- Opening Delimiter -
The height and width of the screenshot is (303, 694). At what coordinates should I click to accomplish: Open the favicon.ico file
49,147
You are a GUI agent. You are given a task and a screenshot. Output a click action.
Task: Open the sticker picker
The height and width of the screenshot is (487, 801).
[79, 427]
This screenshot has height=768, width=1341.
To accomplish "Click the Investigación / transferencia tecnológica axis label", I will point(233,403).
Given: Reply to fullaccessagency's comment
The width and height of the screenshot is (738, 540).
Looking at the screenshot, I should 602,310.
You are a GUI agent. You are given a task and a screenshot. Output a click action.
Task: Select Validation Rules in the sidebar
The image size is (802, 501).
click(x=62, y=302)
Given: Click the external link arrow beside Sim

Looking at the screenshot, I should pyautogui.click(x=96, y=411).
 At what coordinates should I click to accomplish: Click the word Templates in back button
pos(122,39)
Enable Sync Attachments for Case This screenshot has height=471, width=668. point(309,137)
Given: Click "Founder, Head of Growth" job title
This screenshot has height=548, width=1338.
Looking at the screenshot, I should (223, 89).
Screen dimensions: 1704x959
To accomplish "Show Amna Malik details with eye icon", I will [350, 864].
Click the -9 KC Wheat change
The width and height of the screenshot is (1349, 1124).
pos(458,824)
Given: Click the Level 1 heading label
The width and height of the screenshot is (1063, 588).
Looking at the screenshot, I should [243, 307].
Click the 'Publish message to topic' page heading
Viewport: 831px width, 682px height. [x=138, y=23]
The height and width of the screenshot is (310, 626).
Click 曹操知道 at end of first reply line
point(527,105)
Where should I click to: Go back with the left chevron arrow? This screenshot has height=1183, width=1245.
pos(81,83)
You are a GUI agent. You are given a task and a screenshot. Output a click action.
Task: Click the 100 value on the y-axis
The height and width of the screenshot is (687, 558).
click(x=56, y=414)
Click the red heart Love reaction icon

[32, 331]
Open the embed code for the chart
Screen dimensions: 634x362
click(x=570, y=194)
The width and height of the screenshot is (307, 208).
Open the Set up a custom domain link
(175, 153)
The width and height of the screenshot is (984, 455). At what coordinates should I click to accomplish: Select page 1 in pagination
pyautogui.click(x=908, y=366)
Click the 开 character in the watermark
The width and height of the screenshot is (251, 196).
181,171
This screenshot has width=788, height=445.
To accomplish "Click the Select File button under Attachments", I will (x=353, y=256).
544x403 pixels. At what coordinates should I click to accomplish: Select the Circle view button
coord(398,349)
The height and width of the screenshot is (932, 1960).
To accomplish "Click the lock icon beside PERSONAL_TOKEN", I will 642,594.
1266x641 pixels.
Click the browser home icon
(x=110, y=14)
- Closing Delimiter -
__Action item__:
Restate the records above in full, keeping each line exactly as it stands.

__Solution__:
The height and width of the screenshot is (303, 694). At what coordinates should I click to accomplish: Open the favicon.ico file
49,147
You are a GUI agent. You are given a task and a screenshot. Output a click action.
Task: Open the sticker picker
The height and width of the screenshot is (487, 801).
[79, 427]
This screenshot has height=768, width=1341.
To accomplish "Click the Investigación / transferencia tecnológica axis label", I will point(233,403).
Given: Reply to fullaccessagency's comment
The width and height of the screenshot is (738, 540).
Looking at the screenshot, I should 602,310.
You are a GUI agent. You are given a task and a screenshot. Output a click action.
Task: Select Validation Rules in the sidebar
The image size is (802, 501).
click(x=62, y=302)
Given: Click the external link arrow beside Sim

Looking at the screenshot, I should pyautogui.click(x=96, y=411).
 At what coordinates should I click to accomplish: Click the word Templates in back button
pos(122,39)
Enable Sync Attachments for Case This screenshot has height=471, width=668. point(309,137)
Given: Click "Founder, Head of Growth" job title
This screenshot has height=548, width=1338.
Looking at the screenshot, I should (223, 89).
Screen dimensions: 1704x959
To accomplish "Show Amna Malik details with eye icon", I will [350, 864].
Click the -9 KC Wheat change
The width and height of the screenshot is (1349, 1124).
pos(458,824)
Given: Click the Level 1 heading label
The width and height of the screenshot is (1063, 588).
Looking at the screenshot, I should [243, 307].
Click the 'Publish message to topic' page heading
Viewport: 831px width, 682px height. [x=138, y=23]
The height and width of the screenshot is (310, 626).
Click 曹操知道 at end of first reply line
point(527,105)
Where should I click to: Go back with the left chevron arrow? This screenshot has height=1183, width=1245.
pos(81,83)
You are a GUI agent. You are given a task and a screenshot. Output a click action.
Task: Click the 100 value on the y-axis
The height and width of the screenshot is (687, 558).
click(x=56, y=414)
Click the red heart Love reaction icon

[32, 331]
Open the embed code for the chart
Screen dimensions: 634x362
click(x=570, y=194)
The width and height of the screenshot is (307, 208).
Open the Set up a custom domain link
(175, 153)
The width and height of the screenshot is (984, 455). At what coordinates should I click to accomplish: Select page 1 in pagination
pyautogui.click(x=908, y=366)
Click the 开 character in the watermark
The width and height of the screenshot is (251, 196).
181,171
This screenshot has width=788, height=445.
To accomplish "Click the Select File button under Attachments", I will (x=353, y=256).
544x403 pixels. At what coordinates should I click to accomplish: Select the Circle view button
coord(398,349)
The height and width of the screenshot is (932, 1960).
To accomplish "Click the lock icon beside PERSONAL_TOKEN", I will 642,594.
1266x641 pixels.
Click the browser home icon
(x=110, y=14)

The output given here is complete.